What is the X-Robots-Tag?
When a browser or a search engine bot requests a resource from your server, the server sends back an HTTP response, which can include various headers. The X-Robots-Tag is one of those headers that gives specific instructions on how search engines crawl and index their pages.
While many of us are familiar with the traditional robots.txt file or the robots meta tag that you can place in the HTML of a webpage, the X-Robots-Tag works a bit differently.

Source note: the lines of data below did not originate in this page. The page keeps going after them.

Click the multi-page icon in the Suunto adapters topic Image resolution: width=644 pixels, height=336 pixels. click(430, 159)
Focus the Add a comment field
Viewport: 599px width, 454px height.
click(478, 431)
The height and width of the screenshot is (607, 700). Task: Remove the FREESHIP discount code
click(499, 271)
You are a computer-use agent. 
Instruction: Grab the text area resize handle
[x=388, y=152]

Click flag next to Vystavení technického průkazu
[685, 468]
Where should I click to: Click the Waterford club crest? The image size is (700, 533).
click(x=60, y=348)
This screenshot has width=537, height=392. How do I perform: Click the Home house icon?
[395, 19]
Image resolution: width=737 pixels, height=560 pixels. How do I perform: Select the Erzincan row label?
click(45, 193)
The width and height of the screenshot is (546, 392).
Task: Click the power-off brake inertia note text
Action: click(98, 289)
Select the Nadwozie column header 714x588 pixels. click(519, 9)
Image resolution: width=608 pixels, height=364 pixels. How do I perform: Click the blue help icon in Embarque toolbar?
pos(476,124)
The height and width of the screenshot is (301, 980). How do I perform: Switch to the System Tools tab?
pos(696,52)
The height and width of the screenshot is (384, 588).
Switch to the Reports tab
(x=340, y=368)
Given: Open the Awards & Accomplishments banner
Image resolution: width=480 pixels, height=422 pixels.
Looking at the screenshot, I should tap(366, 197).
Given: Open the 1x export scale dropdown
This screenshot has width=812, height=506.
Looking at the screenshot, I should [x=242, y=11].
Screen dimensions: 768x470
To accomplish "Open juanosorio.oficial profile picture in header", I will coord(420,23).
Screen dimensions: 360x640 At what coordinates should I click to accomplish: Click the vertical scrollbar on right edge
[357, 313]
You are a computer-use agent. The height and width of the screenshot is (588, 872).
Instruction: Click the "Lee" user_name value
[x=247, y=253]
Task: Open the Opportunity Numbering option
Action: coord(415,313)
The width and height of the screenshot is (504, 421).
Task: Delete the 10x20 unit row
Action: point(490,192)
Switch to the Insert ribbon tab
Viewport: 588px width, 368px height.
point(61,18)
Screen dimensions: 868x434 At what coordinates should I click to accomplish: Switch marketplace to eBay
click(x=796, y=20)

It allows you to apply indexing instructions at the HTTP header level, which is useful for non-HTML files like PDFs, images, and other media types.
An example of what the HTTP response with the X-Robots-Tag may look like:
HTTP/1.1 200 OK
Date: Tue, 23 Oct 2024 10:32:20 GMT
Content-encoding: gzip
(…)
X-Robots-Tag: noindex
(…)
Is the X-Robots-Tag Important?
The X-Robots-Tag provides a level of control that traditional methods can’t always achieve. For example, let’s say you have a downloadable PDF that you don’t want to appear in search results. By using the X-Robots-Tag, you can set it to noindex, nofollow for that specific file. This way, search engines will crawl the page but recognise that they should neither index the document or follow any links within it.
Here are a few reasons why it’s important:
- Enhanced Control: It gives you more precise control over how search engines interact with different types of content on your site.
- Preventing Duplicate Content: If you have multiple versions of the same content, you can use the X-Robots-Tag to prevent indexing of duplicates, which can help avoid penalties from search engines.
- Optimising Crawl Budget: By instructing search engines not to crawl certain pages or resources, you can ensure that your crawl budget is used effectively on your most important content.